Michael Arntfield is a criminologist and professor at the University of Western Ontario, where he founded its Cold Case Society think tank in 2011. He is also director of the Murder Accountability Project in Washington, D.C., and a former police officer. He is currently on sabbatical as a visiting professor at Murdoch University in Australia while also consulting for a cold-case task force formed by the Western Australia Police Force.
Just over two weeks after the circuitous manhunt for murder suspects Kam McLeod and Bryer Schmegelsky began, it has come to an end, at last, in perhaps the most anti-climactic of fashions. While details remain scant, the RCMP has indicated that the two arrived in Gillam, Man., and never left. Even though citizens as far away as Ontario reported seeing the pair driving through roadworks or buying gas, it is possible they were already dead.
In their final hours, the two torched the vehicle of their last victim for reasons we will never know and, in so doing, actually expedited the identification of said vehicle, while also alerting police to their position. They then prepared, perhaps, to dig in for a final stand that would never be, because – in what is likely to be remembered as the biggest red herring in Canadian crime history – a flimsy, uncorroborated tip brought the Mounties and our threadbare military en masse across the river to the tiny community of York Landing. A full day was lost there to mud, deer flies and fatigue.
Meanwhile, speculation abounded as to not only where the allegedly murderous duo had gone but also as to their motives – if they even had any. As self-styled survivalists began to supplant criminologists and police-search experts, I heard some ludicrous ideas first-hand – that Mr. McLeod’s T-shirt in a photograph suggested the occult, that they had made their way to Mexico, that the military should torch the forest around York Landing, even that the pair was worth rooting for.
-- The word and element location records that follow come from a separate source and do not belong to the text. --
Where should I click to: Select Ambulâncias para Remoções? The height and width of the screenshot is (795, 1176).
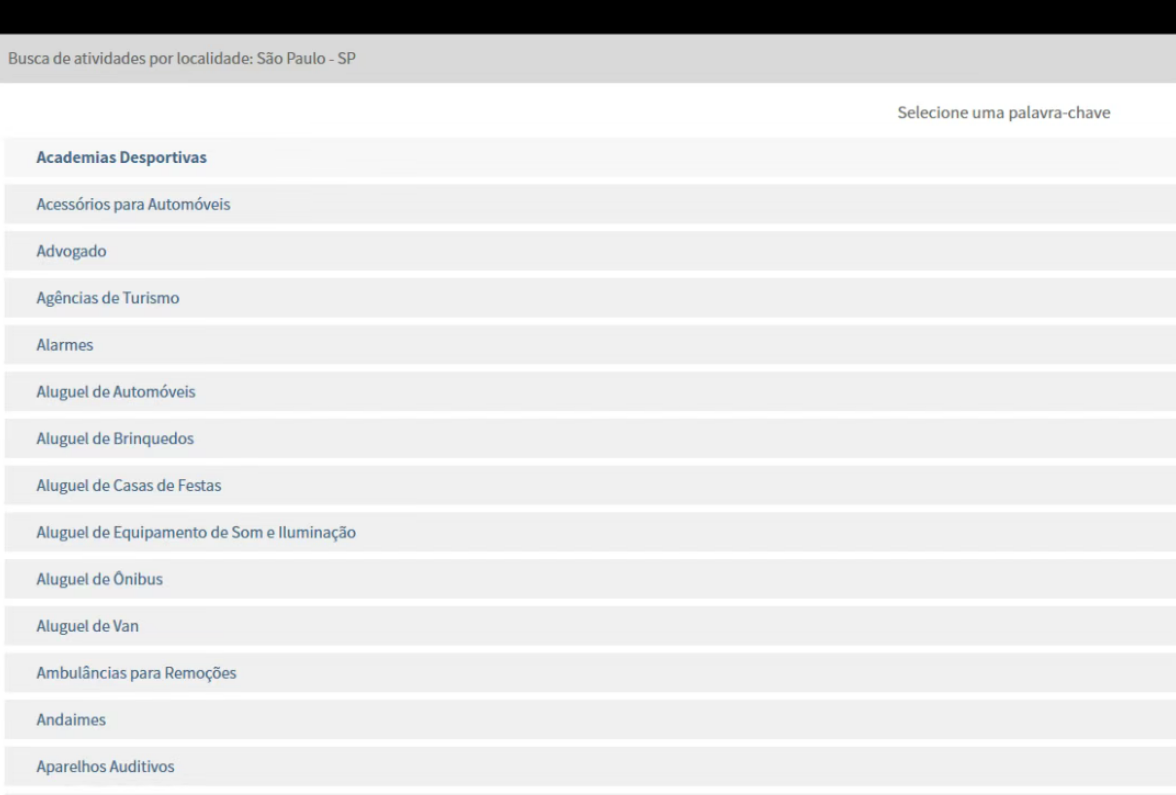pos(136,673)
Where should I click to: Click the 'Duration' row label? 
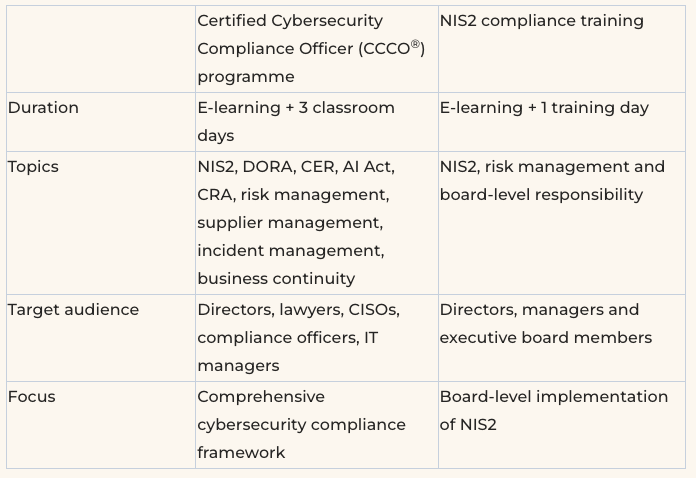[43, 108]
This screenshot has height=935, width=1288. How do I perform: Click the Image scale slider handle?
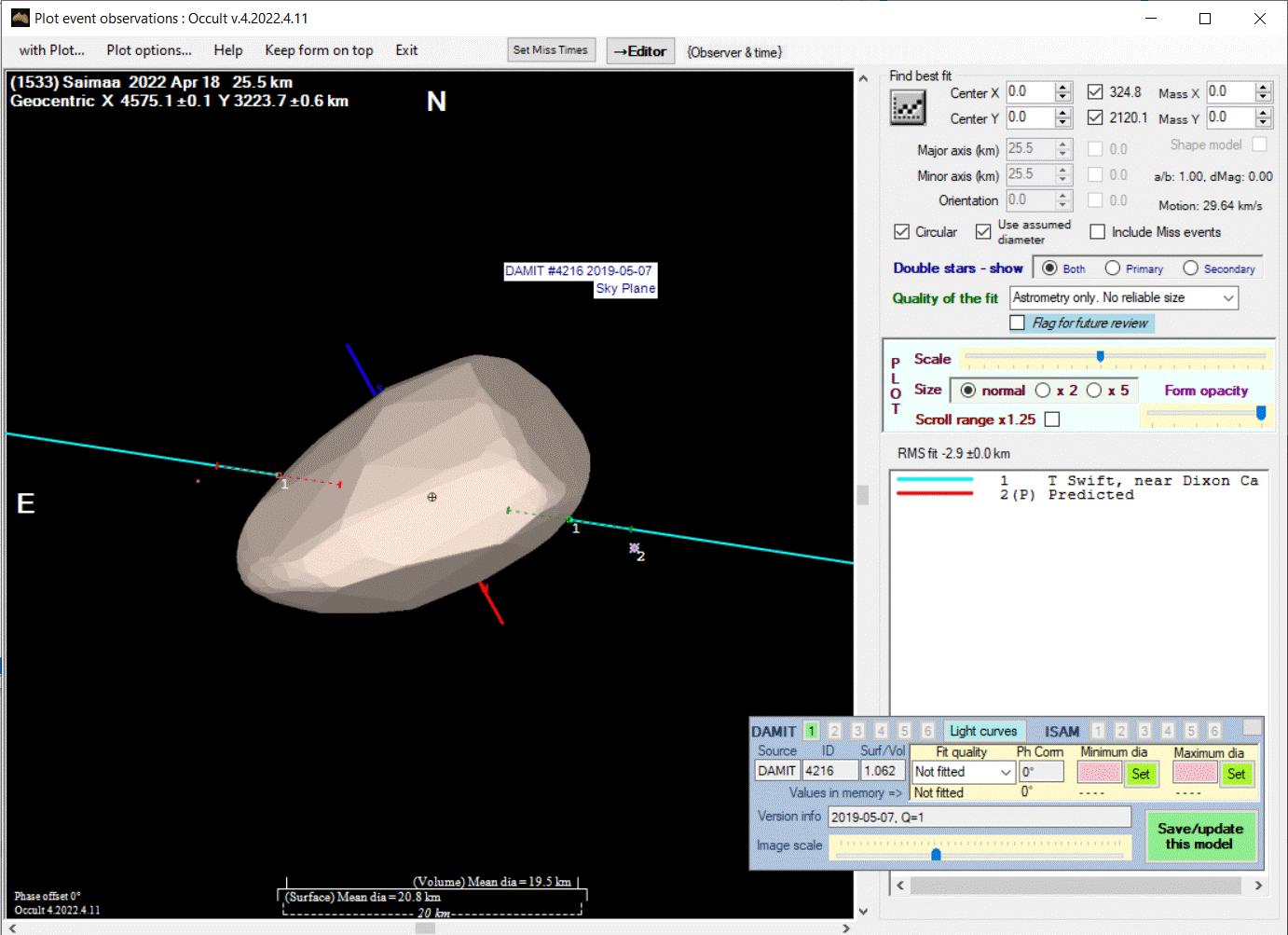936,854
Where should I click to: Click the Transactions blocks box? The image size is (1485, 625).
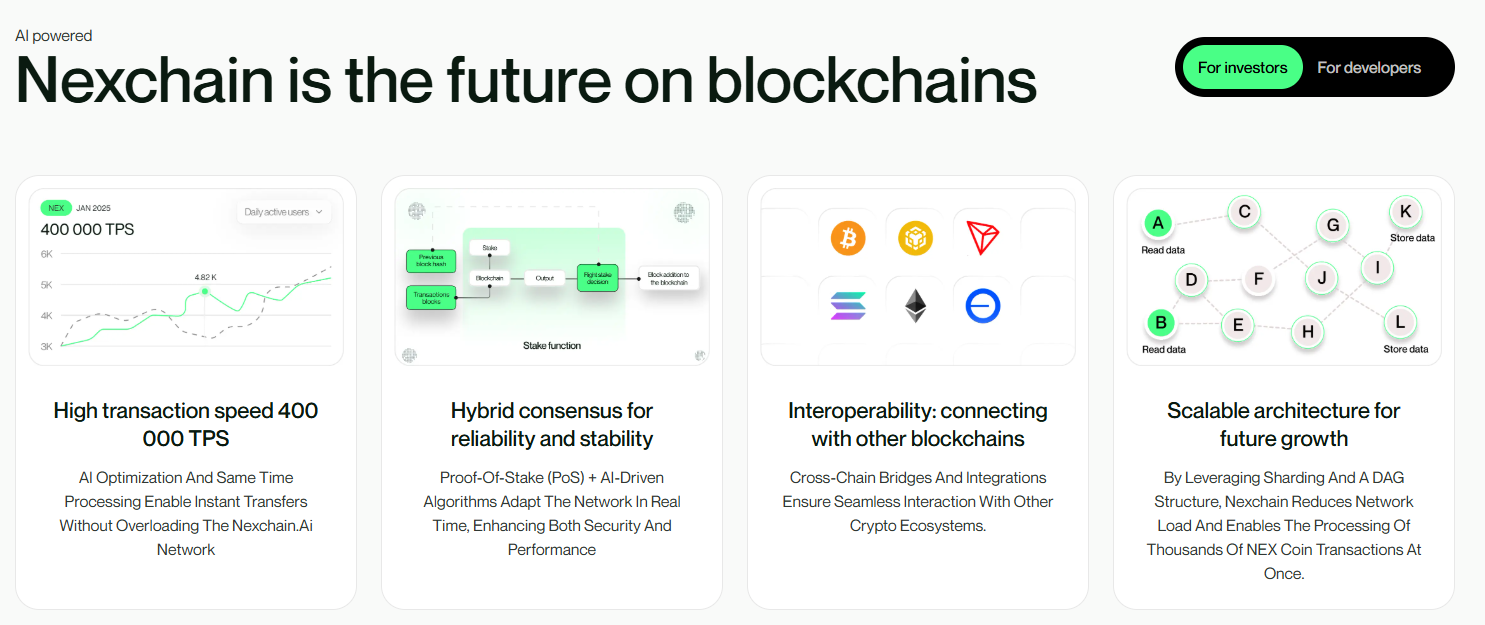pyautogui.click(x=430, y=297)
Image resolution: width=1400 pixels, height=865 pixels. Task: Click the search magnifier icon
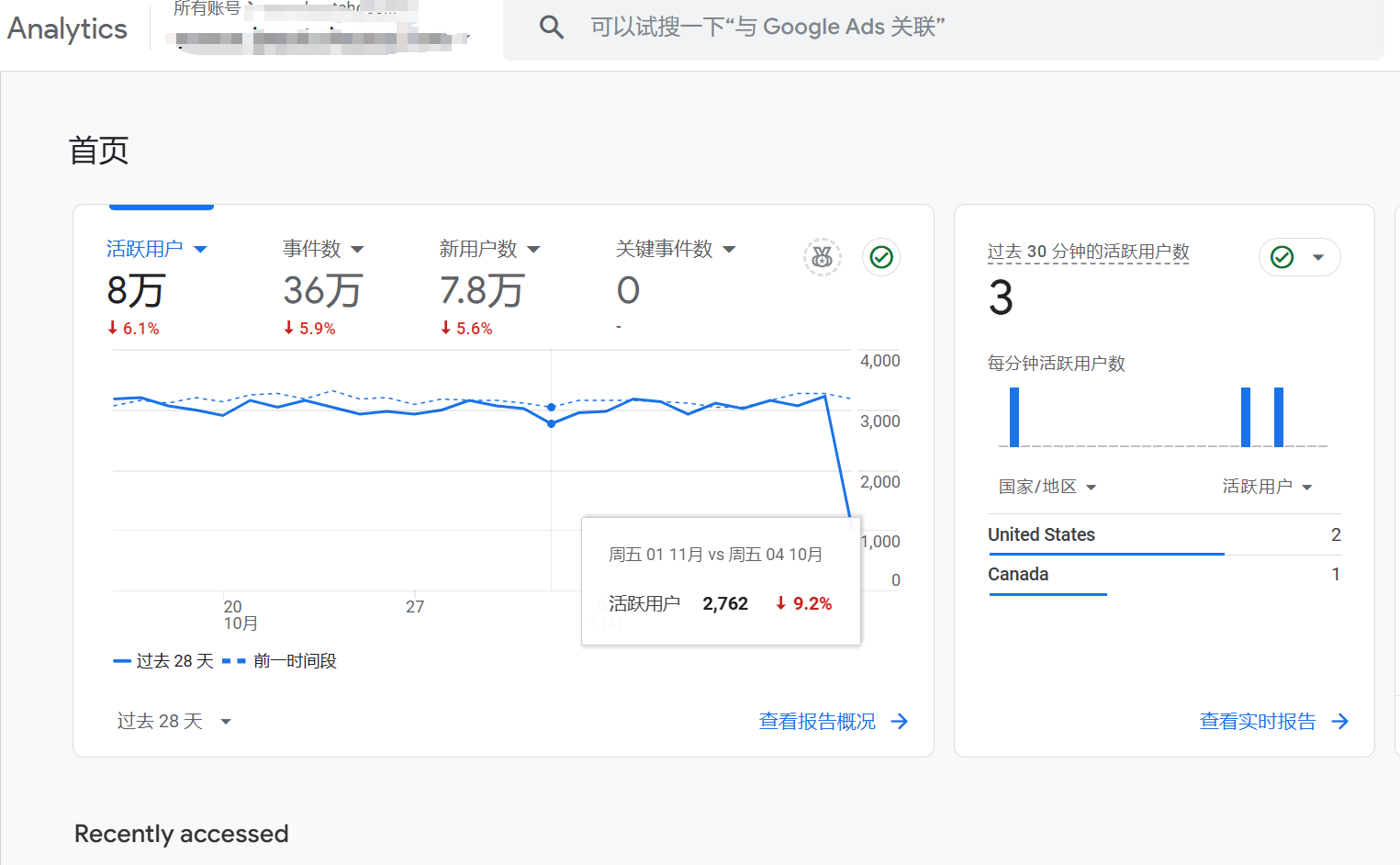[551, 27]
These baseless stories, unfortunately, are portents of things to come.
There will not be any closure here – no neat ending, no psychologically back-to-normal, no definitive answers. In a world pervaded with disinformation and its adjunct, “true” crime fandom, new lore will likely come to surround this case. That mythos will have little or nothing to do with the truth, and will no doubt defy the data we homicide scholars have rigorously compiled on team killers, serial killers, teen killers and interjurisdictional killers. It will be born of a desire for a neat, packaged ending, for a story that twists, turns and astounds. It will surely give rise to new and irresponsible theories that will miseducate and misdirect. The conspiracy nuts will come out of the woodwork to reap the spoils, and they will be indulged, because podcasts and TV series and films encourage us to always wait for the cliffhanger to resolve and to pursue the thicker plot.
But remember these names: Lucas Fowler, Chynna Deese, Leonard Dyck. These were three innocent victims, senselessly murdered for reasons that now we will never know for certain. There is no solace for the families of Mr. Fowler and Ms. Deese, their bodies since repatriated to Australia and North Carolina, respectively, nor for the family and university colleagues of Mr. Dyck.
And so Canada’s most recent manhunt has come to an end, though I can’t shake the feeling that it’s playing out just like our first. The “Mad Trapper of Rat River," who killed one Mountie and wounded two others, inspired Canada’s first manhunt as a country and our first real-crime media circus. Over a gruelling month during the winter of 1932, the cross-country chase for the man pseudonymously known as Albert Johnson ended in a dramatic firefight with the RCMP on Yukon’s Eagle River. That search inspired folk songs, books and movies musing about his identity and motives, not to mention exhumations and forensic exams – most recently in a 2009 television program.
Nearly a century later, we are reminded that Canada is still a country of wide-open spaces that can be exploited by motivated offenders. We are reminded that policing these areas is daunting and dangerous. We are reminded that not all endings, dramatic or otherwise, come with definitive answers. We are reminded that conclusions are not analogous to closure.